8

I'm trying to implement a regular expression matcher based on the backtracking approach sketched in Exploring Ruby’s Regular Expression Algorithm. The compiled regex is translated into an array of virtual machine commands; for the backtracking the current command and input string indices as well as capturing group information is maintained on a stack.

In Regular Expression Matching: the Virtual Machine Approach Cox gives more detailed information about how to compile certain regex components into VM commands, though the discussed implementations are a bit different. Based on thoese articles my implementation works quite well for the standard grouping, character classes and repetition components.

Now I would like to see what extensions and optimization options there are for this type of implementation. Cox gives in his article a lot of useful information on the DFA/NFA approach, but the information about extensions or optimization techniques for the backtracking approach is a bit sparse.

For example, about backreferences he states

Backreferences are trivial in backtracking implementations.

and gives an idea for the DFA approach. But it's not clear to me how this can be "trivially" done with the VM approach. When the backreference command is reached, you'd have to compile the previously matched string from the corresponding group into another list of VM commands and somehow incorporate those commands into the current VM, or maintain a second VM and switch execution temporarily to that one.

He also mentions a possible optimization in repetitions by using look-aheads, but doesn't elaborate on how that would work. It seems to me this could be used to reduce the number items on the backtracking stack.

tl;dr What general optimization techniques exist for VM-based backtracking regex implementations and how do they work? Note that I'm not looking for optimizations specific to a certain programming language, but general techniques for this type of regex implemenations.
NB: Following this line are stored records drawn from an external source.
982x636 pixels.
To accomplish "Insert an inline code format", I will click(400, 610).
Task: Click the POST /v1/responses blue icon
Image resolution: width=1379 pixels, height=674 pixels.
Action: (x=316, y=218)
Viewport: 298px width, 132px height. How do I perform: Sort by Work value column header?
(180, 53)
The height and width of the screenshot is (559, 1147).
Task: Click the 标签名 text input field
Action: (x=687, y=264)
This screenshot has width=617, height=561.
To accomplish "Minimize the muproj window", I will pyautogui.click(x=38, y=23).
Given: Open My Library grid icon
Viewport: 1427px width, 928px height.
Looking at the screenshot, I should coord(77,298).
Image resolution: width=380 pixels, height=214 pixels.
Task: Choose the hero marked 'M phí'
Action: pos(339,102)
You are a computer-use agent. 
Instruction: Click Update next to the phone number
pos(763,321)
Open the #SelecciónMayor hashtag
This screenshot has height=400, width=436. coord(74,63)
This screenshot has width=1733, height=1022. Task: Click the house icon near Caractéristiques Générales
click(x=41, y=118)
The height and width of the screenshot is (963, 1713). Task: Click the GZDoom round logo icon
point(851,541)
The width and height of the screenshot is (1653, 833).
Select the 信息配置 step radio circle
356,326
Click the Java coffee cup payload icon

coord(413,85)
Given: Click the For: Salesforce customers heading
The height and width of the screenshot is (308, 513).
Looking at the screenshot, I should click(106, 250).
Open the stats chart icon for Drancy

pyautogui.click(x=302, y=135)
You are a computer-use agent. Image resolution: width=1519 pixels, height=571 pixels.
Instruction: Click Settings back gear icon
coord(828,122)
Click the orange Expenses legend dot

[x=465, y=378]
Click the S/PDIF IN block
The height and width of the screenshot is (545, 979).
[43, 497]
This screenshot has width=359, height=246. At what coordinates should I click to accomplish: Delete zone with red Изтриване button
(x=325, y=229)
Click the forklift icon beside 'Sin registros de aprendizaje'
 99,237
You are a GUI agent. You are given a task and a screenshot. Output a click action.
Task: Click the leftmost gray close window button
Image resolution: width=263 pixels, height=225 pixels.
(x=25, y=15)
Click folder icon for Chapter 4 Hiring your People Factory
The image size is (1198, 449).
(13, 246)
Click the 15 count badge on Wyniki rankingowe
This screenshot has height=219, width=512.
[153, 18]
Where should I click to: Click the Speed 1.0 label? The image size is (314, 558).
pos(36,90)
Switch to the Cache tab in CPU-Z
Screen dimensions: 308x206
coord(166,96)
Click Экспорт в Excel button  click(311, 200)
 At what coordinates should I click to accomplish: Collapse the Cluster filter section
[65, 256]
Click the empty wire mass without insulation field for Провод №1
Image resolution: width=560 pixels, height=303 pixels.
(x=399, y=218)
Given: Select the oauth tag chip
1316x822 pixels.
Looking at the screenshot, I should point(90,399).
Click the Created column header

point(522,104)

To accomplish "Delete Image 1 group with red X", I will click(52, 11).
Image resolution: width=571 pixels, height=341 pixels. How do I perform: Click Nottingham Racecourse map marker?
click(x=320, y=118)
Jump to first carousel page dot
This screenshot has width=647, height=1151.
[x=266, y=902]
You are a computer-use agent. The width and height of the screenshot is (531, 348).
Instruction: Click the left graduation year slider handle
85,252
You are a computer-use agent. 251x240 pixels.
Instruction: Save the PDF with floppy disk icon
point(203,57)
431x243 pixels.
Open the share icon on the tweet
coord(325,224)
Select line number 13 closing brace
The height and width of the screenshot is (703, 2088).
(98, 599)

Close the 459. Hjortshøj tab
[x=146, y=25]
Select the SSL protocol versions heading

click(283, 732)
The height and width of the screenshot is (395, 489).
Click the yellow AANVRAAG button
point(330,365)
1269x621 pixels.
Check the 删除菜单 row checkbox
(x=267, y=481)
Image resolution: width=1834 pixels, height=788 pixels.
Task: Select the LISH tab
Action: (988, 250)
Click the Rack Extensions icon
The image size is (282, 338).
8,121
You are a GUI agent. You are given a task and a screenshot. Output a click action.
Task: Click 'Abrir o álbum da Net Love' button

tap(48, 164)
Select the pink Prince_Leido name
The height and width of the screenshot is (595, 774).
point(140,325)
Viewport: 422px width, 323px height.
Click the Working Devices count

Edit: As mentioned in the first link, the Oniguruma library implements a regex matcher with exactly that stack-based backtracking approach. Perhaps someone can explain the optimizations done by that library which can be generalized to other implementations. Unfortunately, the library doesn't seem to provide any documentation on the source code and the code also lacks comments.


Edit 2: When reading about parsing expression grammars (PEGs), I stumbled upon a paper on a Lua PEG implementation which makes use of a similar VM-based approach. The paper mentions several optimization options to reduce the number of executed VM commands and an unnecessary growth of the backtracking stack.

siracusa
  • 3,286
  • 1
  • 10
  • 19
  • 3
    I'm not sure if perl's regexp interpreter is VM-based or not, but it's certainly a hybrid NFA/DFA approach with myriads of optimizations. See [perlreguts](https://perldoc.perl.org/perlreguts.html) for details. I'm particularly fond of the [peep-hole optimisation](https://perldoc.perl.org/perlreguts.html#Peep-hole-Optimisation-and-Analysis), which uses [Boyer-Moore](https://en.wikipedia.org/wiki/Boyer%E2%80%93Moore_string_search_algorithm) for faster search on the longest static string and then scans around it (I conceived that independently only to have a coworker send me that link!) – Adam Katz Aug 07 '19 at 17:27
  • @AdamKatz Thanks for that link. It already has some useful hints on possible optimizations in it (like the TRIE construction for many fixed string alternatives which is very relevant for my usecase). I didn't find the time to study `regcomp.c` but at a glance it includes a lot of explaining comments. – siracusa Aug 08 '19 at 06:46
  • 1
    Interesting. Are you working on a new RE implementation? I think the golang re2 module was modeled after Cox' recommendations. So, might be worth looking at the re2 implementation. – wp78de Aug 09 '19 at 23:21
  • @wp78de Yes, but in a language that probably isn't of much interest for the general public (TeX/LaTeX). The only available implementation is quite heavy, very slow for larger regexes or when used in a loop, and has some other flaws. So I'm trying to write a more lightweight version which however has some limitations on the type of input. As (La)TeX is an interpreted language, doing as much optimization as possible is crucial for speed. – siracusa Aug 09 '19 at 23:27

1 Answers1

2

I suggest you to watch full lection, it is very interesting, but here is outline:

  • Complexity explosion in backtracking. This happens then pattern have ambiguity ([a-x]*[a-x0-9]*z in video, as an example) in it, so engine have to backtrack and test all conditions, until it become certain the pattern did (or didn't) match.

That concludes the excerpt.